> [Excerto]
++++++

Permitam-me desafiar a ideia actualmente generalizada de que a natureza do casamento, os ensinamentos de Cristo sobre o casamento e os requisitos da Igreja Católica a este respeito não estão para além da capacidade de compreensão de metade da população. Eu tenho menos confiança do que a maioria das pessoas na “inteligência média”, mas neste caso acho que consigo ver o fundo.

Vou tornar esta história mais pessoal, a meu próprio custo. O meu próprio casamento (e foi apenas um) desintegrou-se há muitos anos. Não seria justo da minha parte explicar porquê num fórum público, mas bastará dizer que seria preciso estar sob o efeito de alucinogénios para acreditar que a minha ex-mulher carrega com todas as culpas.

Duas vezes estive quase a pedir uma “anulação”. Ambas as vezes reconsiderei.

Essa união resultou no nascimento de dois belos rapazes, actualmente crescidos. O mais novo tem Trissomia XXI. O seu nascimento em si forneceu prova suficiente de que existia um casamento, mesmo que tenha sido realizado numa igreja anglicana. Ambos os seus pais estavam apostados, por uma questão de princípio, a ficar com ele, mesmo que que tivesse oito pernas e cinco olhos.

Que provas?

Em primeiro lugar revelou uma compreensão do casamento, mesmo sob stress. Não se abandonam os filhos – sendo que aqui o termo “abandono” é suficientemente alargado para incluir matá-los. A taxa de aborto pode continuar a ser alta, mas a proporção de pessoas que pensa que o aborto é uma coisa boa mantém-se baixa. Vemos manobras intelectuais para o tentar justificar e o horror da imprensa sensacionalista quando um bebé é encontrado abandonado. As pessoas olham para o seu bebé e sabem que não se deve matá-lo ou deitá-lo fora.

A própria ideia de órfãos enche-nos de compaixão, porque antes mesmo de nos termos “objectivado” já criámos empatia com a criança. Até compreendemos a forma obsessiva como o órfão já adulto procura a sua mãe ou o seu pai biológico. Sabemos que estão também à procura de eles mesmos.

Em segundo lugar esta criança, que não é propriamente o Einstein, tinha uma compreensão plena do que é o casamento antes de ter sete anos. Notava-se nas palavras enternecedoras “somos família”, ou no recreio para onde eu o levava e onde – para minha grande vergonha – ele ia ter com estranhos e, apontando para mim, declarava: “Aquele é o meu pai!”

++++++

> [Material apresentado]
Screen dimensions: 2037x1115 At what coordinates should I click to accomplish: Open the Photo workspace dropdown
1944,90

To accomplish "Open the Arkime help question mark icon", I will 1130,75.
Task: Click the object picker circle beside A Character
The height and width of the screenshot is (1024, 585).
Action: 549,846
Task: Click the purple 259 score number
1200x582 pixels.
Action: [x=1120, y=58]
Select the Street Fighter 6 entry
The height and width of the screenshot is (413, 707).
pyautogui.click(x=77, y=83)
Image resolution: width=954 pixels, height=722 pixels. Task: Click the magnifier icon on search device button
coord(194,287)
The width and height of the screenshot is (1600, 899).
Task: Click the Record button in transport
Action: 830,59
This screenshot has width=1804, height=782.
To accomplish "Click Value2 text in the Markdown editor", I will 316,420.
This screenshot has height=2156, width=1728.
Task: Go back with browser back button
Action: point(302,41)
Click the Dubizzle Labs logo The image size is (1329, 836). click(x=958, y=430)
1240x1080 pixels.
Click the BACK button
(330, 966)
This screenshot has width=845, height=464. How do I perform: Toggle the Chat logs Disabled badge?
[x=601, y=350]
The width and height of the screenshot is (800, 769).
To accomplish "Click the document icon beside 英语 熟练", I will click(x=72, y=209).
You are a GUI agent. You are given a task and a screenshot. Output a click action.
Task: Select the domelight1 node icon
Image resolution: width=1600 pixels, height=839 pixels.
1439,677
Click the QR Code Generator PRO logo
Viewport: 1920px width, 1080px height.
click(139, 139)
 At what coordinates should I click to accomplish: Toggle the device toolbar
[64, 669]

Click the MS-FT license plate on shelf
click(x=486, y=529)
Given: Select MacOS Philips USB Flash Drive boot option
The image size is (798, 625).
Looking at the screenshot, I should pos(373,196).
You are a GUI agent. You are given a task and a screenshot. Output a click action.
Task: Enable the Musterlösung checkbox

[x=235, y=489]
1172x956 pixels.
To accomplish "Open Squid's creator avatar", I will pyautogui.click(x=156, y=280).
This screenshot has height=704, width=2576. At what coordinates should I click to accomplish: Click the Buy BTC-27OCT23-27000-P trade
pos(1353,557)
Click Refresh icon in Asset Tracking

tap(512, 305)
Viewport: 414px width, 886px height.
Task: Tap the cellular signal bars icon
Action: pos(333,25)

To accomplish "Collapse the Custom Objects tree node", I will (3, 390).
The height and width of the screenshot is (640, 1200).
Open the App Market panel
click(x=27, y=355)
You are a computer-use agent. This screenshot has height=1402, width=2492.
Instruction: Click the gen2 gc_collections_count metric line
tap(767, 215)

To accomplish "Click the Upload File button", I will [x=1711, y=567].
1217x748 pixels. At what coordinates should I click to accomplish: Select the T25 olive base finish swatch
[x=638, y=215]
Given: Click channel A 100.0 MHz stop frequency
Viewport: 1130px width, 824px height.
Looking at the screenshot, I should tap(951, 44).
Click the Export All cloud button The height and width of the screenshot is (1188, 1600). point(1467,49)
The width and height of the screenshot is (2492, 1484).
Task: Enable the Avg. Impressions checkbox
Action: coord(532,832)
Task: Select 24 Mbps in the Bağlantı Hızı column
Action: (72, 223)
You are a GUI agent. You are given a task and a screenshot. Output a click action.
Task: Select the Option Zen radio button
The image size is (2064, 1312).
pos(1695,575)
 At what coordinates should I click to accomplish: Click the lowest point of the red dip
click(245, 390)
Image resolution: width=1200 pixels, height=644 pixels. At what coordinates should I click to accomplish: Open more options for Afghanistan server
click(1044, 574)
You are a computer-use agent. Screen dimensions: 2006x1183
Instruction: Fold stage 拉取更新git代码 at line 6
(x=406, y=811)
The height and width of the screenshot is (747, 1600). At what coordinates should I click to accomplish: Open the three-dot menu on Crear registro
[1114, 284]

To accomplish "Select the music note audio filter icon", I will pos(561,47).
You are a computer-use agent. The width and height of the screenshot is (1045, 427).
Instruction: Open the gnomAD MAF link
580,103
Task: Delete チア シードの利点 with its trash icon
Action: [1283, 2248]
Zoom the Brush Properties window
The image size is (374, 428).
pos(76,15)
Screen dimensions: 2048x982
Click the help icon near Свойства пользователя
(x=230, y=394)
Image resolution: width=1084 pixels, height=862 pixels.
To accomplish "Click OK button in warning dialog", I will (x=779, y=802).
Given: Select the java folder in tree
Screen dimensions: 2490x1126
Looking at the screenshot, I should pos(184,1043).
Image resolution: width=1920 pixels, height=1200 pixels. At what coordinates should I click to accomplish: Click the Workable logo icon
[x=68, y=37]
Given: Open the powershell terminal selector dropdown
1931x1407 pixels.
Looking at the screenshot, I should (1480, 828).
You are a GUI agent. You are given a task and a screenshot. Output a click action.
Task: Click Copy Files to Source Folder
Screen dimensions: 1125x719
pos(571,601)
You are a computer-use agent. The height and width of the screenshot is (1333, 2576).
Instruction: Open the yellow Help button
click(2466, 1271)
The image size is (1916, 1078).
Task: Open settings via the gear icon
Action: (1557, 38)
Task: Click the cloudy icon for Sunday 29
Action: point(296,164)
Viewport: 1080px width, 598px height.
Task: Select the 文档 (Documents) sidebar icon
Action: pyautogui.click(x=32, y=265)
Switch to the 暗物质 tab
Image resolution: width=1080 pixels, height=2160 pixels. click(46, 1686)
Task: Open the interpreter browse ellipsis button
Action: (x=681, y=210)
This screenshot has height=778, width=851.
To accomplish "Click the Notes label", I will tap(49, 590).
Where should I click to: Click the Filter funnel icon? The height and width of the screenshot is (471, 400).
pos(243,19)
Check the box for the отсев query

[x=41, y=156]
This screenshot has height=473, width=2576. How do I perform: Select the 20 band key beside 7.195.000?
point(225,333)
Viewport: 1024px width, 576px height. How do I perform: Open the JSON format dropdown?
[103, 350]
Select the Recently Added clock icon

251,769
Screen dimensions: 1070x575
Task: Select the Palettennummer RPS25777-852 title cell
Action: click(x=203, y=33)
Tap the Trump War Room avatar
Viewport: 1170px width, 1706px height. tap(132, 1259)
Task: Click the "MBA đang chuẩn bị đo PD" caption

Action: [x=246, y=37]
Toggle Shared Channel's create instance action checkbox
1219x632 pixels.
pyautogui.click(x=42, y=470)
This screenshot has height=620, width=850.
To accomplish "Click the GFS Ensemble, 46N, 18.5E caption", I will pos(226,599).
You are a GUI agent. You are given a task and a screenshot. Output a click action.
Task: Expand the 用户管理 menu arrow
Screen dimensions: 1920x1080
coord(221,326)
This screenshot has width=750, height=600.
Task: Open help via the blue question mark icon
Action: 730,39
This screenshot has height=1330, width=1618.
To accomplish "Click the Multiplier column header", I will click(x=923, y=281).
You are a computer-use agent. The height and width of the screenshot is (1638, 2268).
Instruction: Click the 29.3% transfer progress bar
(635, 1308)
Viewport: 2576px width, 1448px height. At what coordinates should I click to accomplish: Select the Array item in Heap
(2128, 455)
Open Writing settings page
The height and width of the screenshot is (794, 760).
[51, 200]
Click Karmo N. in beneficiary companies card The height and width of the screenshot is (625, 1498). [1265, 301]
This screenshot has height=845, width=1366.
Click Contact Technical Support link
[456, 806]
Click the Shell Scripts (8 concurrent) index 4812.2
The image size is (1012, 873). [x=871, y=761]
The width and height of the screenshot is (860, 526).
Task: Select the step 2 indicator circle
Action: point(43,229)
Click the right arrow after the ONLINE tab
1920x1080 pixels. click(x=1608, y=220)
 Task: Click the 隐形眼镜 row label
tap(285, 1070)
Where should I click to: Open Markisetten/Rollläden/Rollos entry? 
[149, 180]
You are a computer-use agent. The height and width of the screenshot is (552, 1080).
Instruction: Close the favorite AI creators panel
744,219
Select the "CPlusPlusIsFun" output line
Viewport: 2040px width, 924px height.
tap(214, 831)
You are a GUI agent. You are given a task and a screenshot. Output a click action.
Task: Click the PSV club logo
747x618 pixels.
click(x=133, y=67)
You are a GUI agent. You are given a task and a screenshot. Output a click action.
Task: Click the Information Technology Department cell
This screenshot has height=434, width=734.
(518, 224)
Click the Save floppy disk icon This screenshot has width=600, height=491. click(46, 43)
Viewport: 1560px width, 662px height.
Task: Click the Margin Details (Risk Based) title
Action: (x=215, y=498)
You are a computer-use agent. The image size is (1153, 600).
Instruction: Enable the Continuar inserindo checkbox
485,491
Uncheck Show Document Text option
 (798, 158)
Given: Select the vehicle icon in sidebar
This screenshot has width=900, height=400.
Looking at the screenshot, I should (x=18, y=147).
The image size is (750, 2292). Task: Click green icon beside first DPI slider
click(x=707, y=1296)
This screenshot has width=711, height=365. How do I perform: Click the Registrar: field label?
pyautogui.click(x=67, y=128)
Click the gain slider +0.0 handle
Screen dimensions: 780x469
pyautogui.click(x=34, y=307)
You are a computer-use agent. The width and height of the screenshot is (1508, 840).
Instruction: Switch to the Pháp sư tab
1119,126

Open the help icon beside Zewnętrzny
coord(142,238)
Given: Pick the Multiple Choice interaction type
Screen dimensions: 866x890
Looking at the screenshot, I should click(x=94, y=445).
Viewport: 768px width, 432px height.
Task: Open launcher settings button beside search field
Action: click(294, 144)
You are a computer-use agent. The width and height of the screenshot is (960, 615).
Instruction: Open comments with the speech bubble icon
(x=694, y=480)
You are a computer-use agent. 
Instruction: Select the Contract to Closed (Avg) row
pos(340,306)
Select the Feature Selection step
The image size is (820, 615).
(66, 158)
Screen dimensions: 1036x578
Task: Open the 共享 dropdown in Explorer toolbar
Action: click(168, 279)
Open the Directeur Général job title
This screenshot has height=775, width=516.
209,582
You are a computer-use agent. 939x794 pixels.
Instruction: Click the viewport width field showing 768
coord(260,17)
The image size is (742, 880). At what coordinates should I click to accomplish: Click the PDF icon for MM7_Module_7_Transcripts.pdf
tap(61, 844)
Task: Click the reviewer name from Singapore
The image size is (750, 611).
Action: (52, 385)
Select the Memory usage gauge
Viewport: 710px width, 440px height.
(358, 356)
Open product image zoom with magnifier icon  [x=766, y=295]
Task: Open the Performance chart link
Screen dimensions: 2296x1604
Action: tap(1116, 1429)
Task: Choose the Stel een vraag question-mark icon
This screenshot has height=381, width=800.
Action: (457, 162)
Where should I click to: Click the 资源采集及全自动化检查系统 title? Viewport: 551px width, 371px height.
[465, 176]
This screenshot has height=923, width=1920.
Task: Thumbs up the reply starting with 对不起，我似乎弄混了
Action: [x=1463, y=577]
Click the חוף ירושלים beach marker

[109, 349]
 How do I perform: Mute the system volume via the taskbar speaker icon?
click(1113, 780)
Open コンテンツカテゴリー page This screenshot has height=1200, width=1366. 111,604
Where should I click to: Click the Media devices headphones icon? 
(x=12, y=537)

++++++

> [Questões]
1 – Com base no excerto, explique em uma a três frases por que razão a ideia de órfãos nos enche de compaixão.
2 – Responda com base no excerto:
(a) Quantas vezes esteve quem escreve quase a pedir uma "anulação"?
(b) Quantos filhos nasceram da união descrita?
(c) Que frase dizia a criança aos estranhos no recreio, apontando para o pai?
A listagem provém de outra fonte.

> [Resultados do exercício]
1 – Porque, antes mesmo de nos termos "objectivado", já criámos empatia com a criança.

2 –
(a) Duas vezes.
(b) Dois rapazes.
(c) "Aquele é o meu pai!"